Closed milktrader closed 11 years ago
A couple things. First there are missing values in the DGS10
data ...
julia> foo[34:38,:]
5x3 DataFrame:
DATE VALUE Date
[1,] "2012-12-27" "1.74" 2012-12-27
[2,] "2012-12-26" "1.77" 2012-12-26
[3,] "2012-12-25" "." 2012-12-25
[4,] "2012-12-24" "1.79" 2012-12-24
[5,] "2012-12-21" "1.77" 2012-12-21
This is corrected in the read_fred
function through a tortured hack but not accounted for in this general function.
Second, since the first column isn't named "Date" but instead "DATE", there isn't a replacement with the time conversion code.

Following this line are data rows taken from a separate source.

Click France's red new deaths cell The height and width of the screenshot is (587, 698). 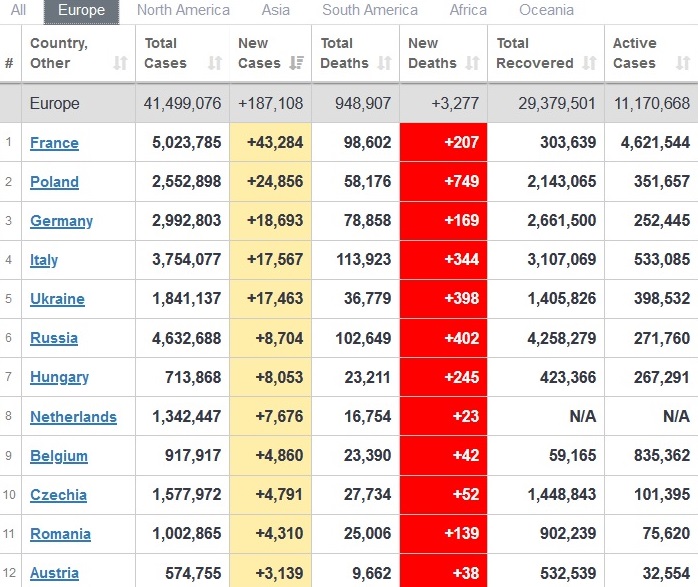point(443,143)
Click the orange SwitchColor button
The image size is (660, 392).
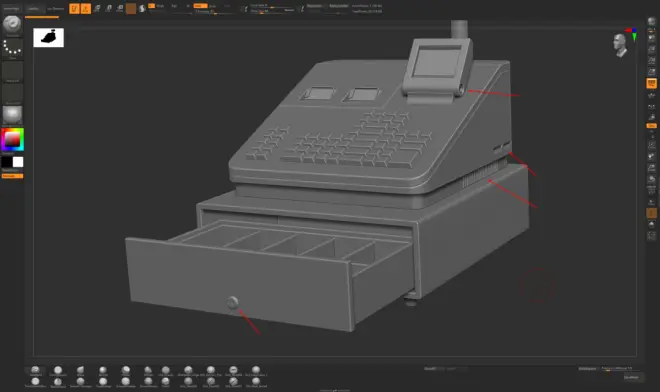click(12, 176)
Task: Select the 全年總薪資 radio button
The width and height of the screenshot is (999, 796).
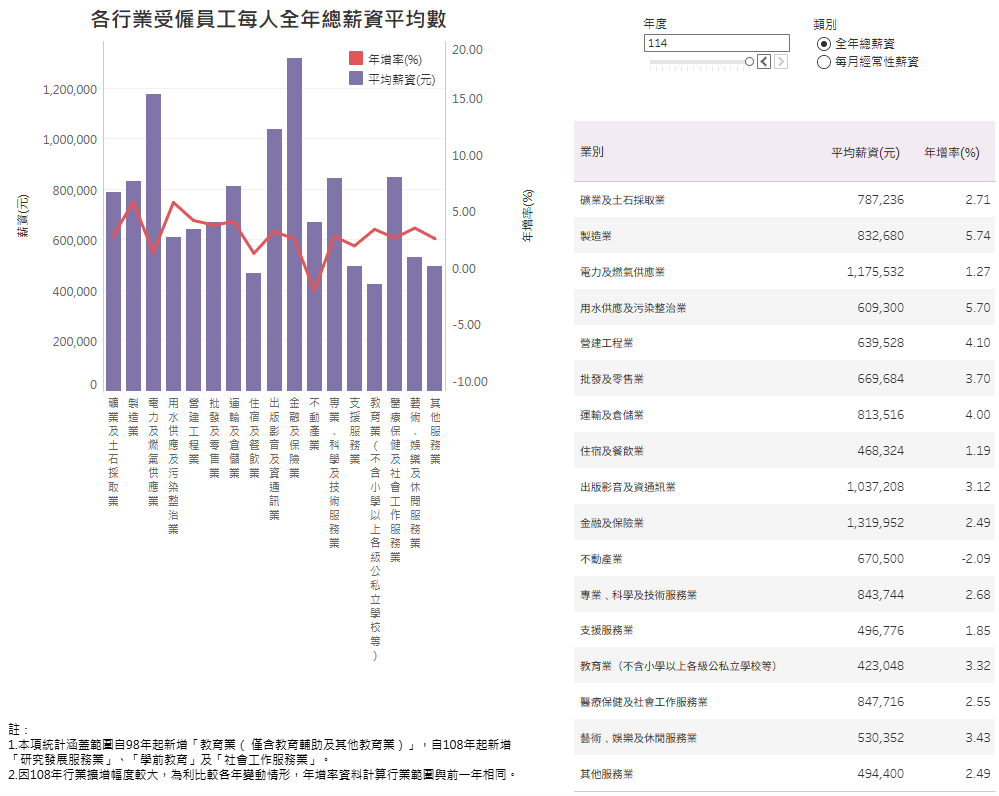Action: tap(824, 44)
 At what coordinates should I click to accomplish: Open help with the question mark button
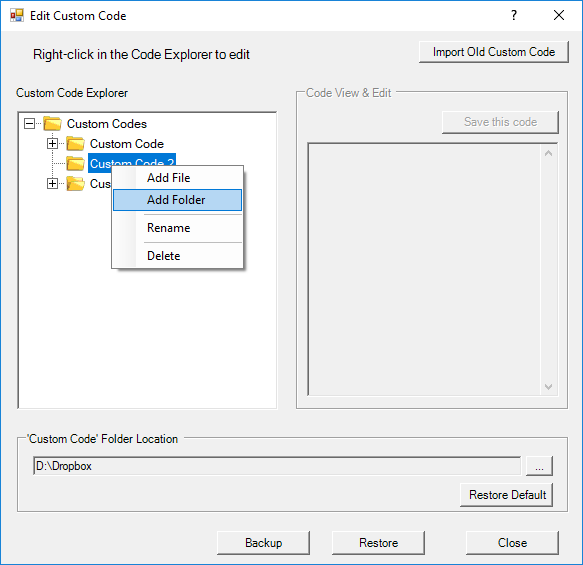point(514,15)
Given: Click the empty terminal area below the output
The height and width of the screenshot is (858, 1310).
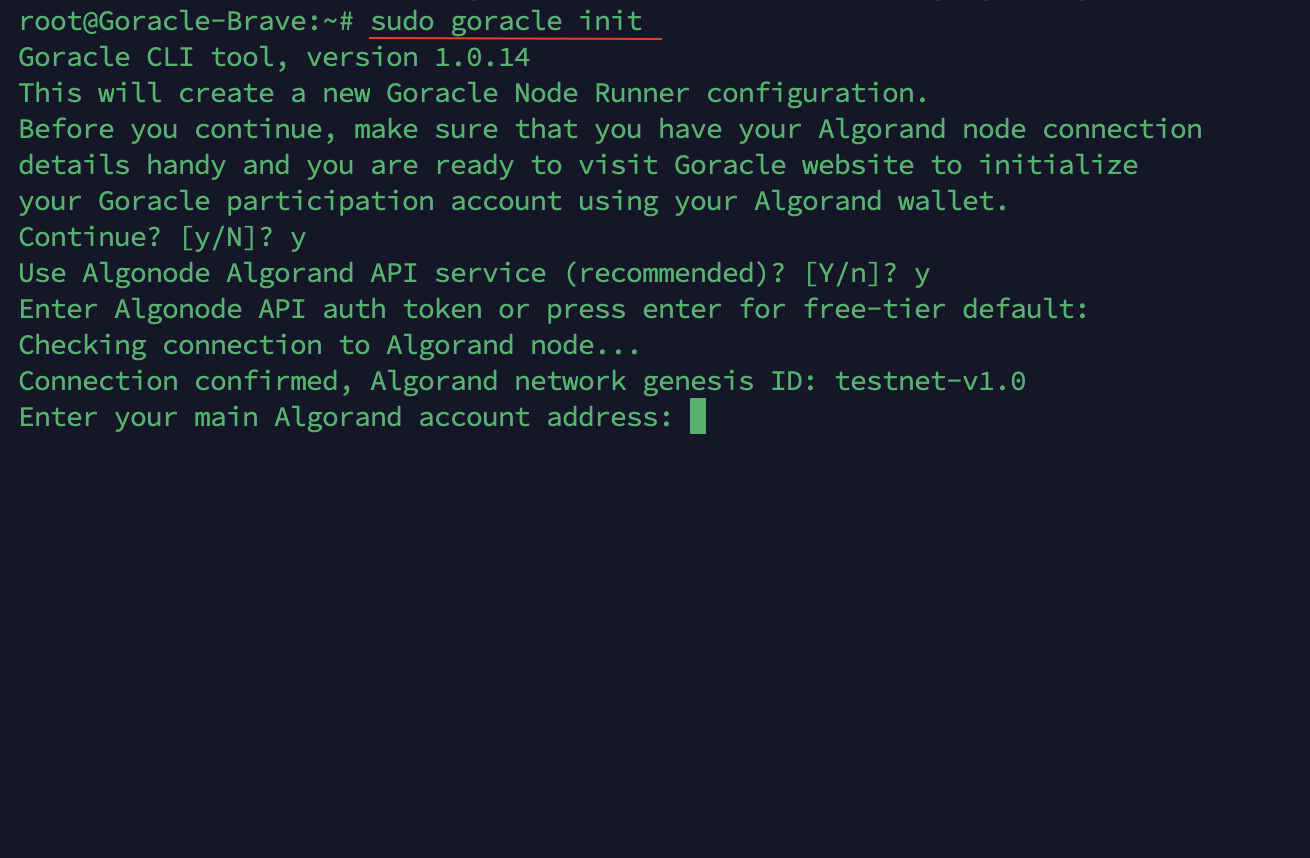Looking at the screenshot, I should (655, 640).
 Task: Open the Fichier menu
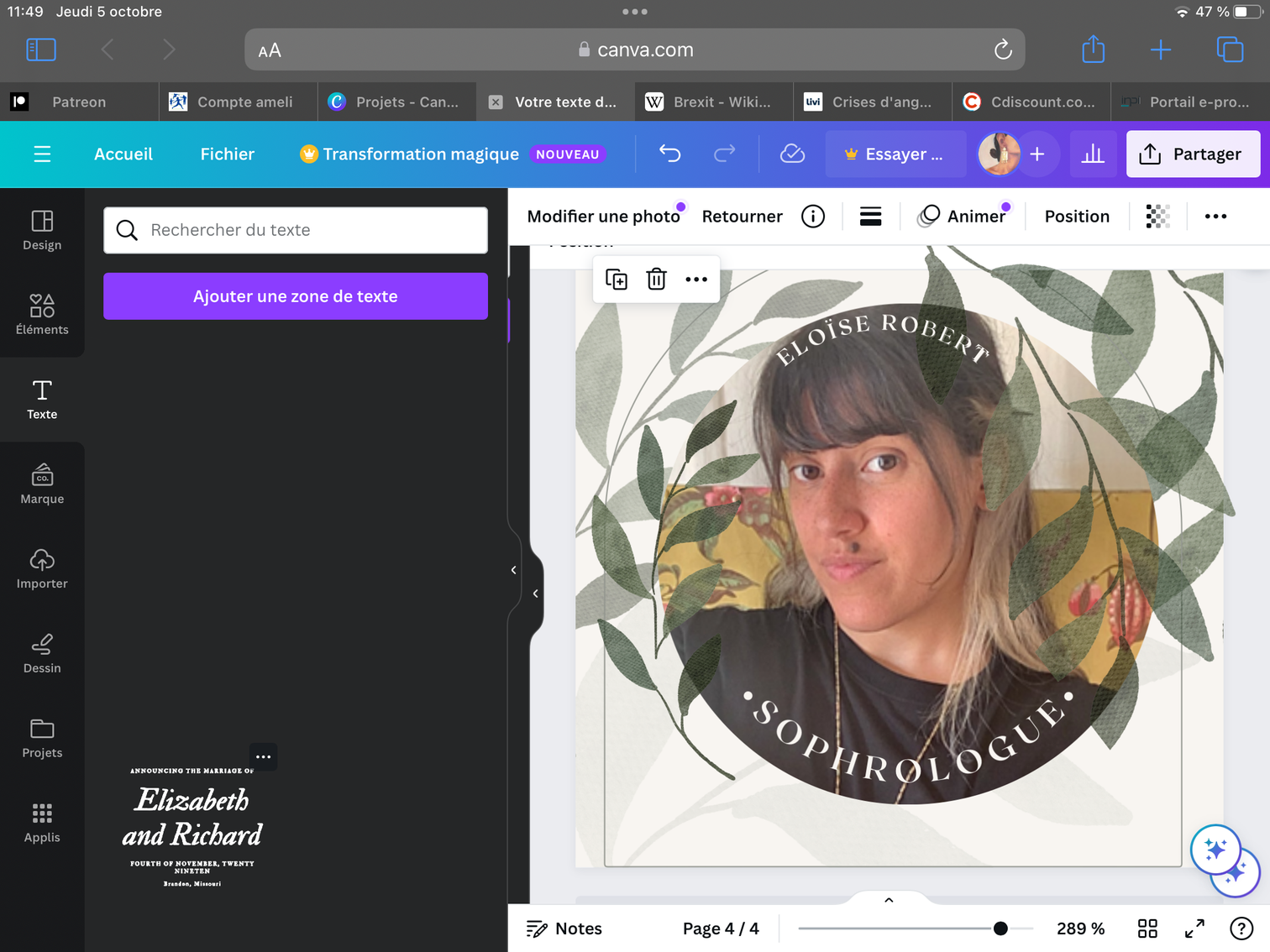click(227, 154)
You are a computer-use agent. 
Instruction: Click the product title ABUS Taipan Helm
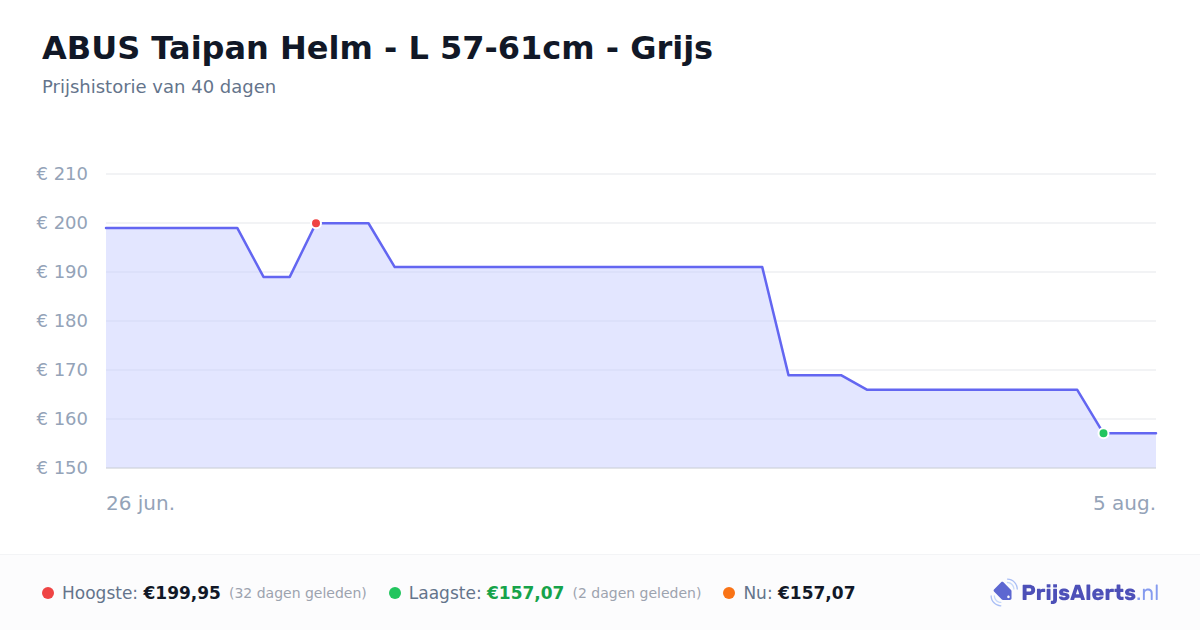(377, 47)
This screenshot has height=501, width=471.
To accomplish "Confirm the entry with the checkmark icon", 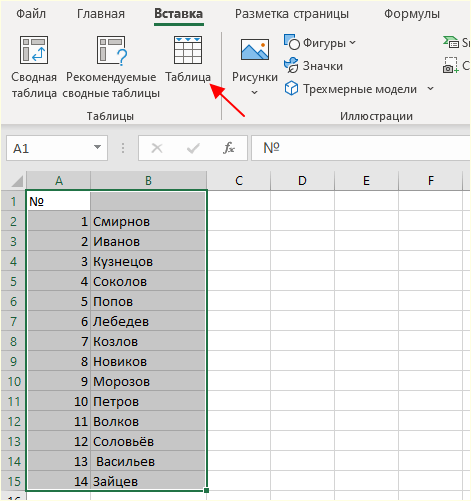I will (193, 148).
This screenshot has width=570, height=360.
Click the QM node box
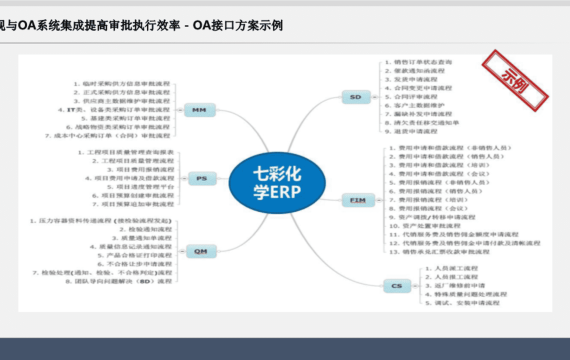pos(201,251)
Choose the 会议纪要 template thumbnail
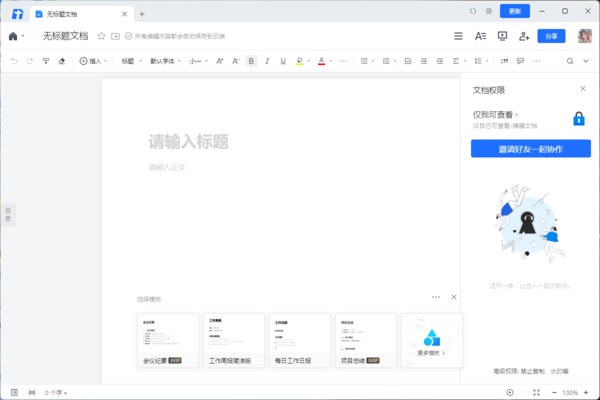The image size is (600, 400). click(x=167, y=340)
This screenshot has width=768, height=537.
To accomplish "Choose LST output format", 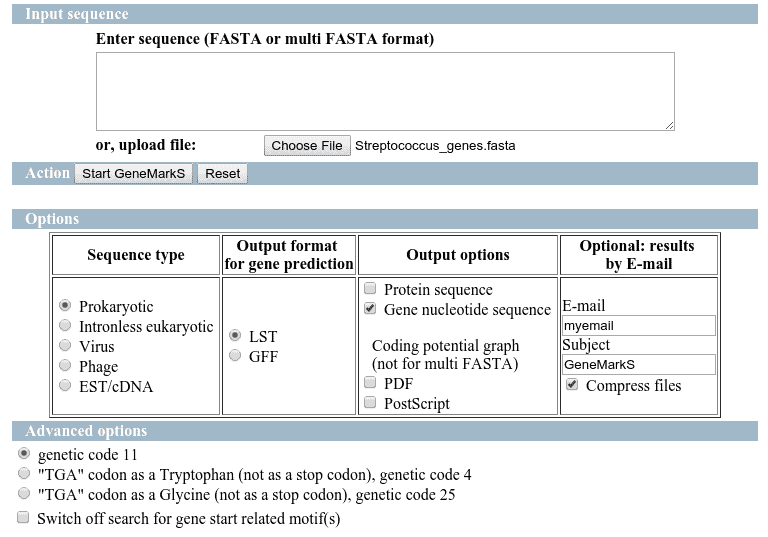I will coord(236,335).
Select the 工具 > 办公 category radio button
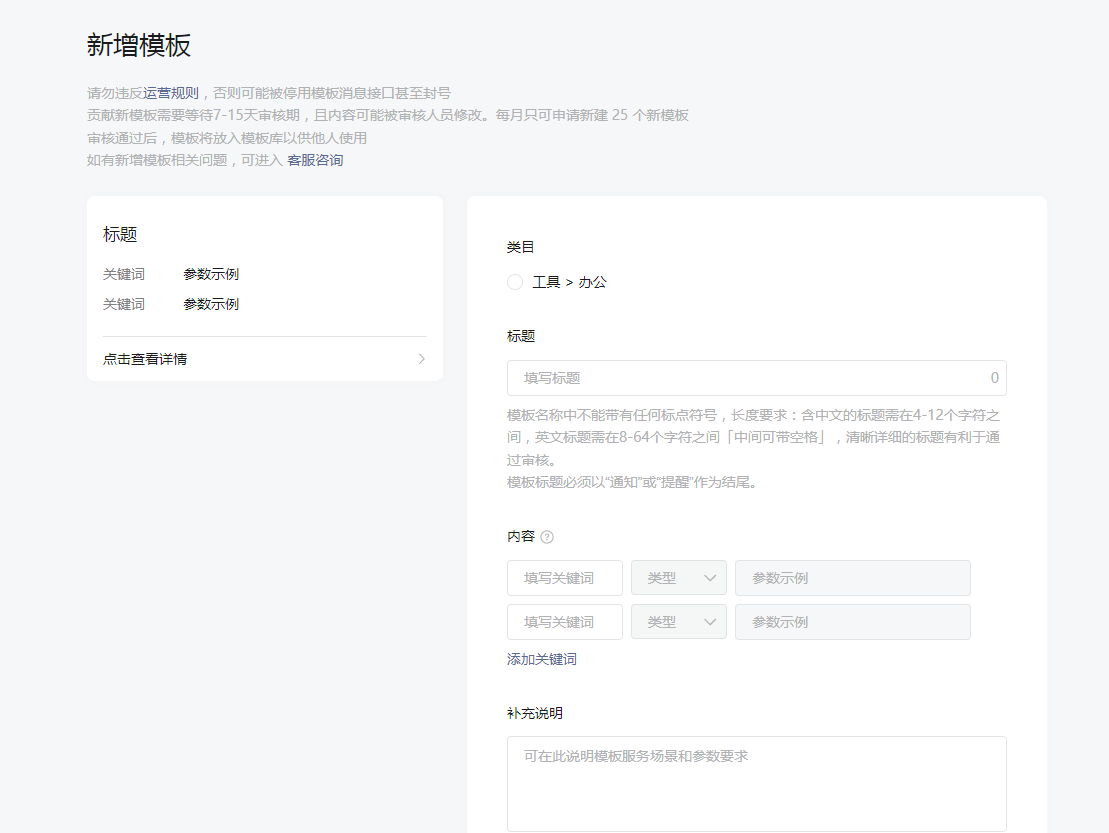The width and height of the screenshot is (1109, 833). (515, 282)
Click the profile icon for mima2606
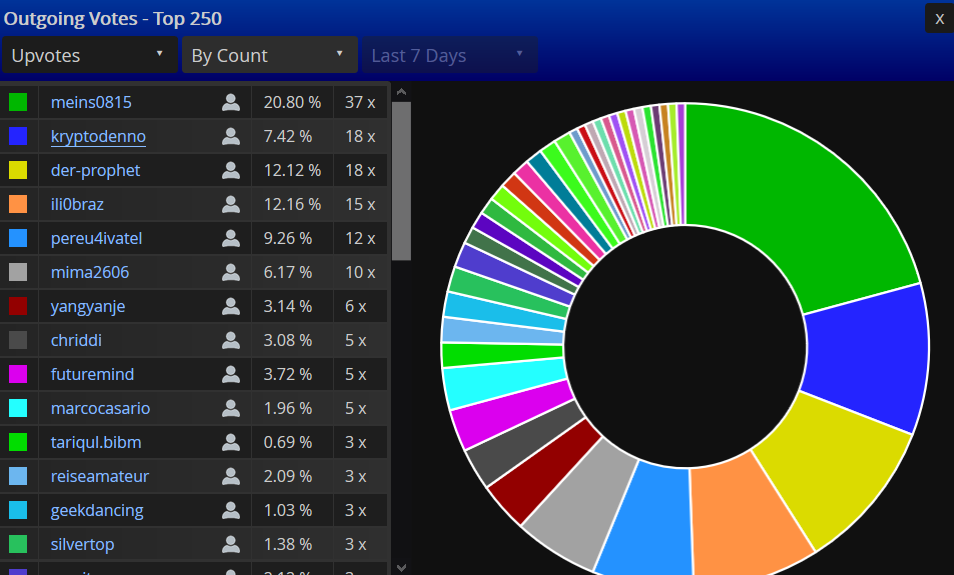This screenshot has height=575, width=954. coord(231,272)
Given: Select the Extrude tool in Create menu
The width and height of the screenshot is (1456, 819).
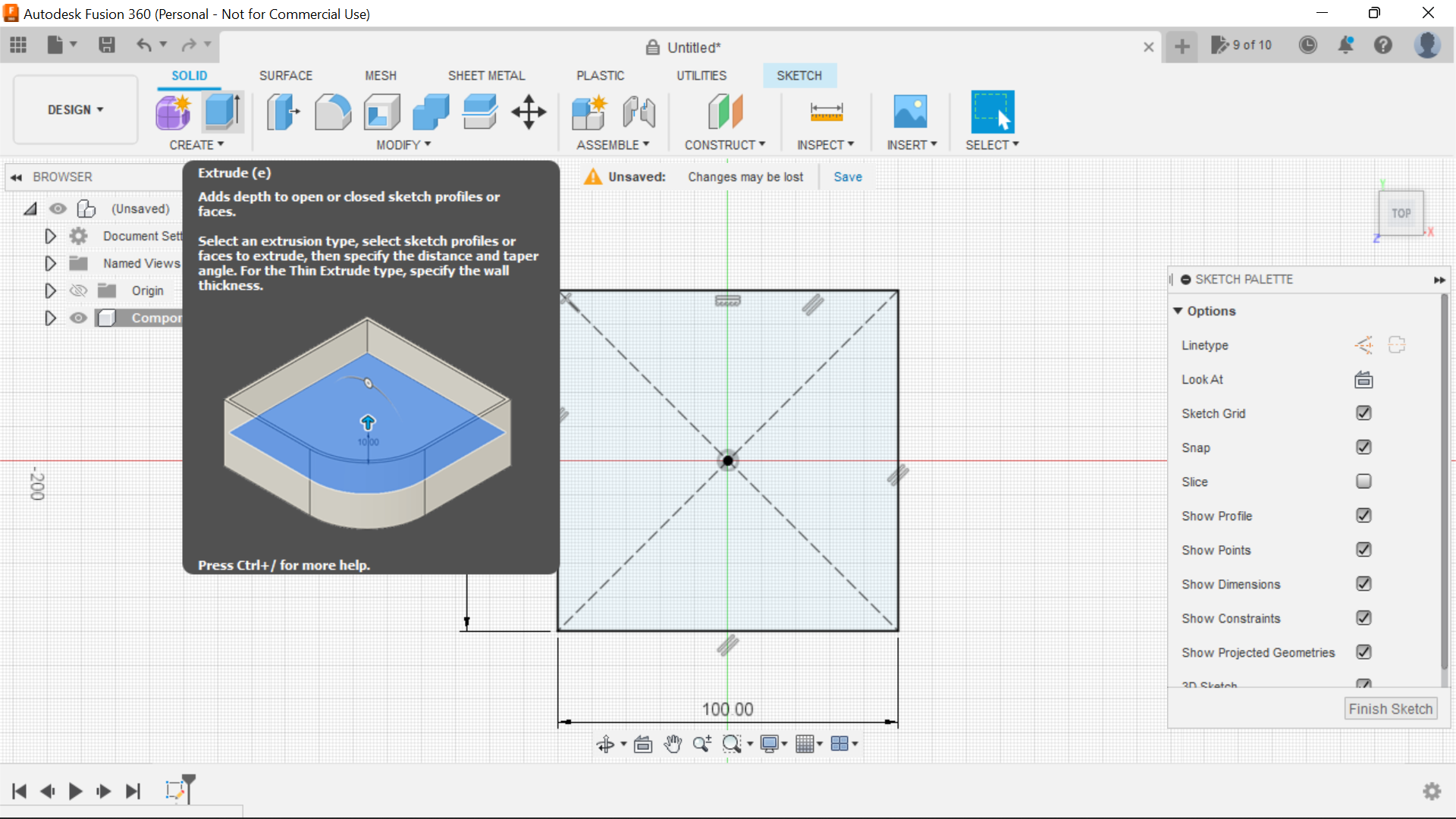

Probably snip the first row header like in the read_yahoo
and read_fred
functions and then replace good names
fixed with e528f1e7e9a4e37ccba0442c0ad693ddcd0cdb74
julia> head(read_asset(Pkg.dir("TradingInstrument", "test", "data", "spx.csv")))
6x7 DataFrame:
Date Open High Low Close Volume Adj Close
[1,] 1970-01-02 92.06 93.54 91.79 93.0 8050000 93.0
[2,] 1970-01-05 93.0 94.25 92.53 93.46 11490000 93.46
[3,] 1970-01-06 93.46 93.81 92.13 92.82 11460000 92.82
[4,] 1970-01-07 92.82 93.38 91.93 92.63 10010000 92.63
[5,] 1970-01-08 92.63 93.47 91.99 92.68 10670000 92.68
[6,] 1970-01-09 92.68 93.25 91.82 92.4 9380000 92.4
julia> head(read_asset(Pkg.dir("TradingInstrument", "test", "data", "DGS10.csv")))
6x2 DataFrame:
Date VALUE
[1,] 1962-01-02 4.06
[2,] 1962-01-03 4.03
[3,] 1962-01-04 3.99
[4,] 1962-01-05 4.02
[5,] 1962-01-08 4.03
[6,] 1962-01-09 4.05